• Passage given
start
Two Hours After Your Race
- Massage: Treat yourself to a massage from a pro, or try some self-massage to help your muscles recover. Check out the benefits of self-massage here.
- Nibble: Although you likely won’t feel hungry enough for a real meal yet, try snacking on something small to help refuel your system. Our peanut butter energy bites can provide some quick calories post-race.
Six to Twelve Hours After Your Race
- Chow down: You’re probably going to be pretty ravenous at this point, and you definitely earned that hunger. Avoid fast food and give your body something with high nutritional quality, like lean meat and steamed veggies with wild rice.
- Move around: To avoid stiffness, make sure you get up and walk around for about ten minutes every hour or two for the day following your race.
end
• Directions
- a) According to the race recovery text, how long should a runner walk around every hour or two on the day after a race?
- b) Summarize the race recovery text in two sentences.
- c) Extend the race recovery text beyond its final sentence.
The lines have no connection to the race recovery text.

• Information provided
start
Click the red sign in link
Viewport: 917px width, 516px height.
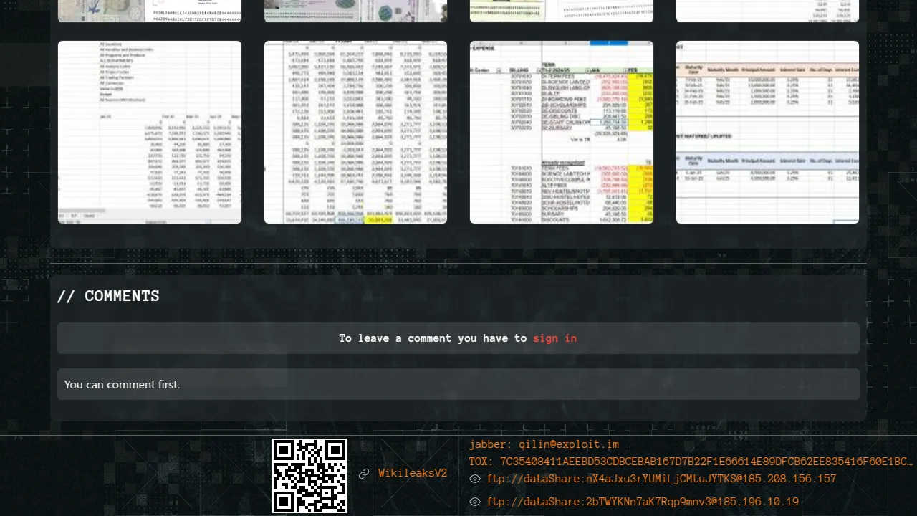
end
• Solved tasks
- a) About ten minutes.

- b) Within two hours of a race, the text recommends a professional massage or self-massage to help the muscles recover and a small snack, such as peanut butter energy bites, to refuel. Six to twelve hours afterward, it advises a nutritious meal like lean meat and steamed vegetables with wild rice instead of fast food, along with walking for about ten minutes every hour or two to avoid stiffness.

- c)
- Sleep: Get plenty of rest so that your body can put the food you ate to good use. Make sure you have a dark, quiet place to sleep, even if you’re away from home.
Seven to Ten Days After Your Race
- Recover actively: For the first week to week-and-a-half following your race, try no-impact cross training activities to actively recover. Swimming and cycling are both great options. Just make sure to listen to your body, and if it feels like you’re pushing too hard, ease up. You’ll have plenty of time to train hard again soon, and recovering from your race effort should be priority number one.